**Problem requirements**
Look through the records that follow. Copy every line containing the word "item".

**Supplied material**
+ + +
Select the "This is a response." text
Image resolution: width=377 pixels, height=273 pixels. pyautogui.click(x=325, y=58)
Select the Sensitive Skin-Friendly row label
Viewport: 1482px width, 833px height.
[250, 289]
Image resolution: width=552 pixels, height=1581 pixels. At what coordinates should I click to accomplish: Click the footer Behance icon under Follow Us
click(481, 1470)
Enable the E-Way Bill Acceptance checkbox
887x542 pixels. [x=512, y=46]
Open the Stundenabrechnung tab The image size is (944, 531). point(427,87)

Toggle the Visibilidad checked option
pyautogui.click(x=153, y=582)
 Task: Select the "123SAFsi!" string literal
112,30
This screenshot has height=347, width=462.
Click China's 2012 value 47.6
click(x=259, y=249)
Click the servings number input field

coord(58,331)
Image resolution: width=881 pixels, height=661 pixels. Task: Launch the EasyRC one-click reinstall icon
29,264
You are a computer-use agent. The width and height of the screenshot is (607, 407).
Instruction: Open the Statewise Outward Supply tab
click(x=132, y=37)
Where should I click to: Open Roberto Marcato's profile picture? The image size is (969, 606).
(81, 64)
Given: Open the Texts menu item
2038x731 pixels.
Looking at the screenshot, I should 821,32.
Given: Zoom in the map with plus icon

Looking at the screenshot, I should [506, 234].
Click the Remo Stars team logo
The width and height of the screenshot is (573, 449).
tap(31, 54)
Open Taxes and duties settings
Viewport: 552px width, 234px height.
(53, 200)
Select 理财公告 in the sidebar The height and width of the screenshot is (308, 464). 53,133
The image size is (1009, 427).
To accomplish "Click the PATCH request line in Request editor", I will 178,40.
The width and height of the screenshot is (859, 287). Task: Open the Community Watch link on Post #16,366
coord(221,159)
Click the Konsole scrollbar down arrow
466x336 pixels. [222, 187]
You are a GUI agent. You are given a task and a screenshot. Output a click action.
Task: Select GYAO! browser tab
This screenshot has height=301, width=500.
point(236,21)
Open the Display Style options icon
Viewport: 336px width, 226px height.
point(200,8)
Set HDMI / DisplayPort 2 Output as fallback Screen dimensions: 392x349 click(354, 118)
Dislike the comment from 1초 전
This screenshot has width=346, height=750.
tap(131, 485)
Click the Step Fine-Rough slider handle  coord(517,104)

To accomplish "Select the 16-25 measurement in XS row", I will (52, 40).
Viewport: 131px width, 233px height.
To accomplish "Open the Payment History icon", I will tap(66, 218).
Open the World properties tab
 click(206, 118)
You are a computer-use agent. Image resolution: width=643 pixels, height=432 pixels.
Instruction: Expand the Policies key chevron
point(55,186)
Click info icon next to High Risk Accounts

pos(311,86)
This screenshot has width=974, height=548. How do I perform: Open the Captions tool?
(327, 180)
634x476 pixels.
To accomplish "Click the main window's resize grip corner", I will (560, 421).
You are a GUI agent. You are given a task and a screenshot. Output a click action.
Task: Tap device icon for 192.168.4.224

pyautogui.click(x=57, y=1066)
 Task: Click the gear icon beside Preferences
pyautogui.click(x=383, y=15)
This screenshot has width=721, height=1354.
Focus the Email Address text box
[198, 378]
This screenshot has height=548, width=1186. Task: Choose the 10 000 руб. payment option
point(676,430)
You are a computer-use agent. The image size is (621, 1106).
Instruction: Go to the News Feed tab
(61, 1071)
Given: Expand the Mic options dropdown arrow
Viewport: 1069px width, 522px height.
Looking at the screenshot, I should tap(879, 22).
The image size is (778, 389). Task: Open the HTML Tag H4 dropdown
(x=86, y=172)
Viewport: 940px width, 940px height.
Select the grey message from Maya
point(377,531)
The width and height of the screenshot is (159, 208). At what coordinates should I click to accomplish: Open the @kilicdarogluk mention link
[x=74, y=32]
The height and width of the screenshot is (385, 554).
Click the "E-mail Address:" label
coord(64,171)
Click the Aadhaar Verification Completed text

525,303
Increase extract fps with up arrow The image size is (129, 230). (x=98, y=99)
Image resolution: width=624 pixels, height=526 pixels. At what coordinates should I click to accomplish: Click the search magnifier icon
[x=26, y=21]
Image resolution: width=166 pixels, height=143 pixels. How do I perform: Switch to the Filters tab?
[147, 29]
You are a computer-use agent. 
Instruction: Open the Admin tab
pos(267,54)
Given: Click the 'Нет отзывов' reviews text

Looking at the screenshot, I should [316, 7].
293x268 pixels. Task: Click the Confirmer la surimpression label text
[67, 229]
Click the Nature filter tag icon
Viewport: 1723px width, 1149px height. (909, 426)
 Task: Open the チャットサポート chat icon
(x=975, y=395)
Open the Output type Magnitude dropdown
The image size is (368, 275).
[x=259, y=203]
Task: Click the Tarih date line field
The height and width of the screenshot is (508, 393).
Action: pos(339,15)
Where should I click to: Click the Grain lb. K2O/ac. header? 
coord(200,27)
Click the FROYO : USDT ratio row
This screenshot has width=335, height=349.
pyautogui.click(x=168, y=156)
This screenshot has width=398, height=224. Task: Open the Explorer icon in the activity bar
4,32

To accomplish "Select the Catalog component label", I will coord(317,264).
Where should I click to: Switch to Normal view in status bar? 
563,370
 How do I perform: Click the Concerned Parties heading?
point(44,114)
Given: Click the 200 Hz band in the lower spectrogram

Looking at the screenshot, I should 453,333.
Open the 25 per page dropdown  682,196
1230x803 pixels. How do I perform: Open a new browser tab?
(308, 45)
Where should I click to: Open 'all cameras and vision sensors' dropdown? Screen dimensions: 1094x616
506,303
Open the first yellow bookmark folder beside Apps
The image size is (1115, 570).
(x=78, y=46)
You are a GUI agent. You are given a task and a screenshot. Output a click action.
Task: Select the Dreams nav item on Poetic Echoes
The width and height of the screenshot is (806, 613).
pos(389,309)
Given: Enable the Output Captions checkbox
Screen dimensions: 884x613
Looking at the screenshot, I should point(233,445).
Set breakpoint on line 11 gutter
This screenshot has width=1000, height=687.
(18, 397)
+ + +
**Answer for this exercise**
Given: Open the Texts menu item
Task: Select the Dreams nav item on Poetic Echoes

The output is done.